Sitôt le verdict du procès qui opposait Liban Soleiman à Mar Ona connu, ce 29 mars, le FERN a écrit au directeur général du Service européen d’action extérieure (SEAE) pour lui demander d’exprimer officiellement ses inquiétudes au gouvernement gabonais et étudier les possibilités d’agir pour la protection de la liberté d’expression.
Seul délibéré du jour, donné de manière expéditive alors que le prévenu n’était pas encore dans la salle, Marc Ona Essangui, le leader de Brainforest, poursuivi en justice par Liban Soleiman, le chef de cabinet du président de la République, a été condamné, le 29 mars, à six mois de prison avec sursis, assortis d’une amende de 200 000 francs CFA et du paiement de la somme de cinq millions de francs CFA au plaignant.
Membre de la Société civile gabonaise et prix Goldman pour l’Environnement en 2009, Marc Ona a été accusé en novembre 2012 pour diffamation à l’endroit de Liban Soleiman.

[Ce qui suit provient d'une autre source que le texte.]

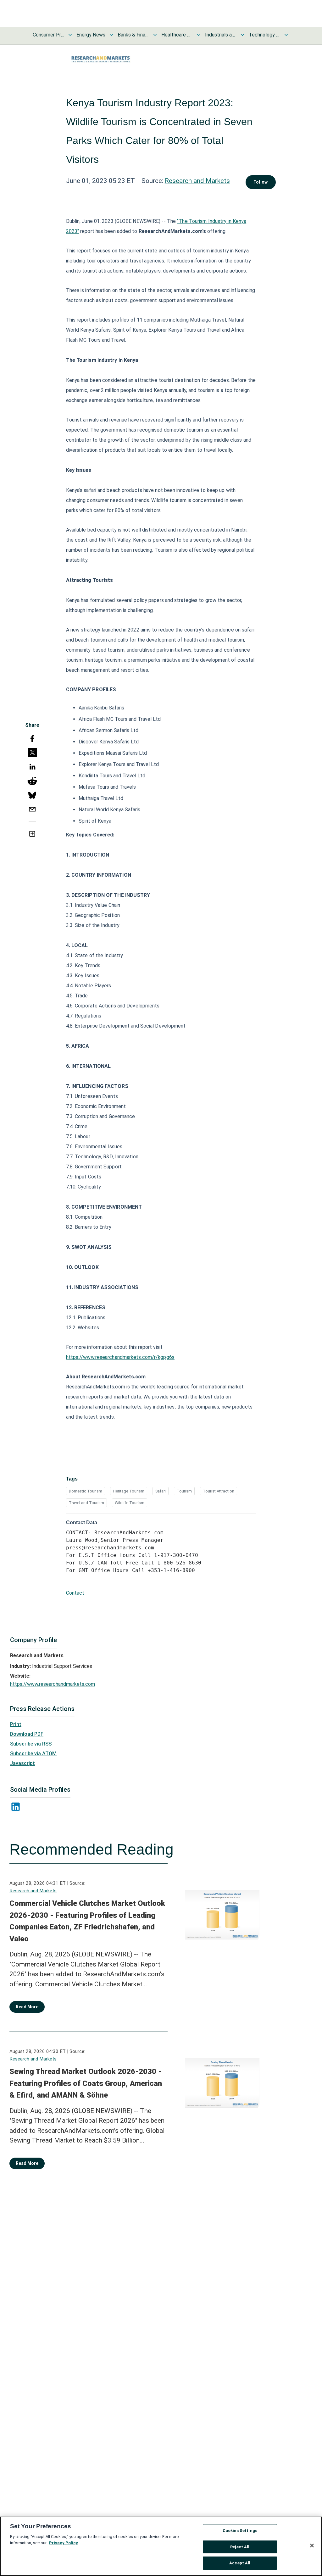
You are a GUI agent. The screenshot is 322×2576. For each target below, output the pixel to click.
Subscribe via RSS (31, 1744)
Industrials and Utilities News (220, 35)
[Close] (312, 2545)
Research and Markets (197, 181)
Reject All (239, 2547)
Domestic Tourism (85, 1491)
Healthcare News (177, 35)
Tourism (184, 1491)
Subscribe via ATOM (33, 1754)
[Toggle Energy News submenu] (111, 35)
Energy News (90, 35)
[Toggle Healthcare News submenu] (199, 35)
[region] (161, 2546)
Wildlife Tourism (129, 1502)
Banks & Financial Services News (133, 35)
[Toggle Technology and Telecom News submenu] (286, 35)
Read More (27, 2006)
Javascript (22, 1763)
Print (15, 1724)
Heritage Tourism (128, 1491)
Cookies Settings (240, 2530)
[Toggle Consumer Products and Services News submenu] (70, 35)
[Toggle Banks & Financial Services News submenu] (155, 35)
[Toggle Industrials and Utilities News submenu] (242, 35)
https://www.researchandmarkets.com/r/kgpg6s (120, 1357)
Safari (160, 1491)
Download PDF (26, 1734)
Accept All (239, 2563)
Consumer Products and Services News (48, 35)
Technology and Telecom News (264, 35)
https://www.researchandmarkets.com (52, 1684)
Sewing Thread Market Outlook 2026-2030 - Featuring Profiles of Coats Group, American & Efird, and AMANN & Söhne (85, 2083)
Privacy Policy (63, 2542)
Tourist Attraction (218, 1491)
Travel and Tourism (86, 1502)
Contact (75, 1593)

L’accusation portait sur des déclarations faites au cours d’une réunion publique dans le Woleu-Ntem, en octobre 2012, ainsi que lors d’un débat télévisé portant sur les activités l’entreprise Singapourienne Olam, le 9 novembre 2012, sur l’émission «Ma Séquence» de la chaîne Téléafrica.
Quelques heures après la décision de justice, le FERN, une ONG chargée de suivre l’implication de l’Union Européenne dans les forêts et coordonner les activités des ONG sur les forêts et les droits des peuples forestiers, a écrit à Nicholas Westcott, directeur général du Service européen d’action extérieure (SEAE), avec ampliation à Jean Eric Holzapfel (Correspondant de l’UE pour les droits de l’homme) et à Martins Barreira Cristina (Ambassadeur, chef de la délégation de l’Union européenne au Gabon), entres autres.

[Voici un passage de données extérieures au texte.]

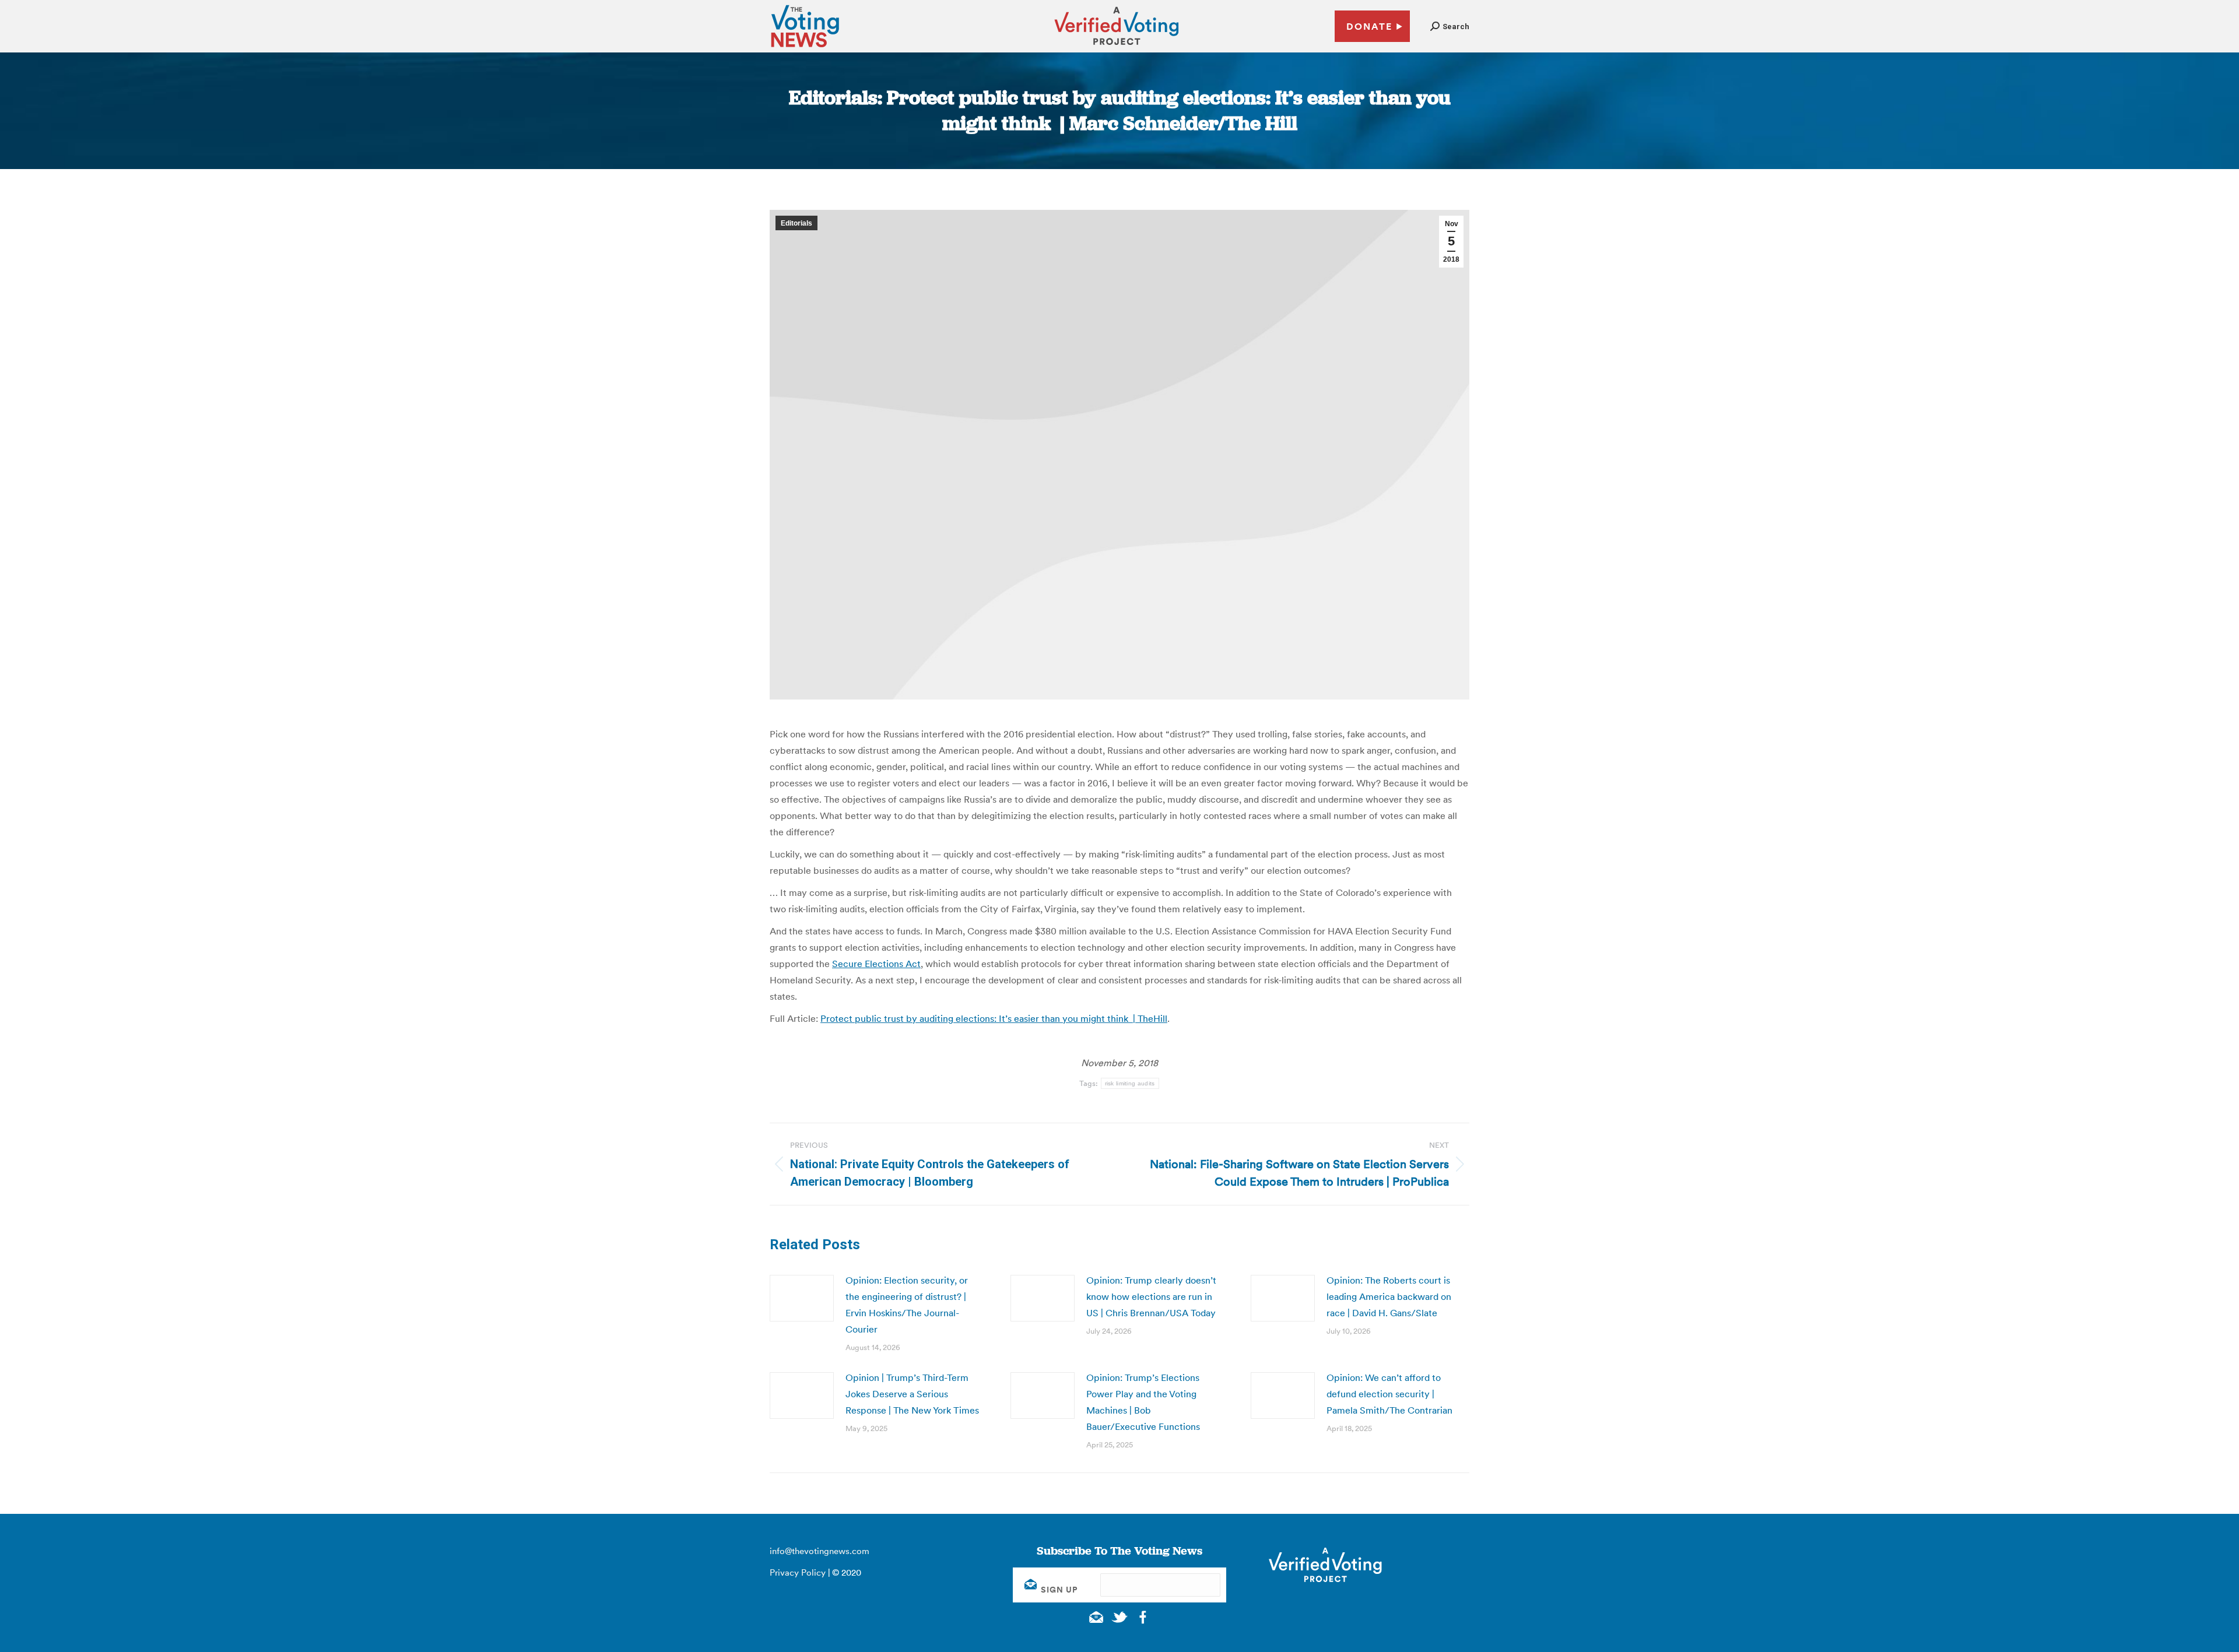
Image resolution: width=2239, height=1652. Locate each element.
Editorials (796, 223)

Dans ce courrier de deux pages, le FERN, se prononçant sur la condamnation de Marc Ona, estime que «cette peine est incompatible avec le droit à la liberté d’expression tel qu’il figure dans la Constitution du Gabon, le Pacte international relatif aux droits civils et politiques, la Charte africaine des droits de l’homme et des peuples, et la Déclaration universelle des droits de l’homme. En outre, la notification du procès était trop courte et a empêché à l’un des avocats de M. Ona Essangui d’y assister le 8 Mars 2013. L’équité du procès peut donc être discutée». Vraisemblablement, le conseil de Marc Ona dont l’absence au procès est déplorée pourrait être l’avocat parisien William Bourdon, connu comme président de l’ONG Sherpa, un groupement de juristes qui a joué un rôle moteur dans le dossier des biens mal acquis
La correspondance du FERN rappelle le mémorandum produit, le 6 Mars 2013, par l’American bar association center for human rights, qui est l’association des avocats américains du Centre pour les droits de l’Homme. Il y est précisé que «les prétendues déclarations de M. Essangui sont nécessairement à classer dans la catégorie des discours qui concernent le plus la liberté d’expression et auxquels le droit international offre la plus grande protection contre l’intrusion du gouvernement. Car, la corruption du gouvernement est une question d’intérêt public. […] Des sanctions pénales pour des déclarations diffamantes sont disproportionnées par rapport à l’objectif de protéger la réputation d’autrui, particulièrement en raison de l’effet dissuasif que de telles sanctions ont sur le débat public. Ceci est particulièrement vrai lorsque la diffamation présumée concerne un personnage public.»
Le FERN qui brosse également un bref tableau de l’action d’Olam au Gabon depuis 2010, rappelle que «Marc Ona Essangui et Brainforest ont suivi ces développements avec une grande préoccupation et ont publié un rapport durant cette semaine, en collaboration avec le FERN et le World rainforest movement (WRM), sur les impacts actuels et potentiels de la concession sur les populations local.» L’ONG européenne exhorte «le SEAE, en conformité avec les directives de l’UE concernant les défenseurs des droits de l’homme d’exprimer officiellement ses inquiétudes au gouvernement du Gabon.»
Ecrit le 29 mars 2013 depuis Bruxelles, la correspondance indique que ses auteurs envisagent de rencontrer le directeur général du Service européen d’action extérieure pour examiner «quelles sont les possibilités pour le SEAE à agir.»
Sitôt le verdict de sa condamnation livré, Marc Ona a indiqué à l’AFP qu’il devrait faire appel, non sans souligner : «Nous sommes une ONG engagée, je suis quelqu’un d’engagé, et ce ne sont pas de telles intimidations qui peuvent arrêter notre détermination».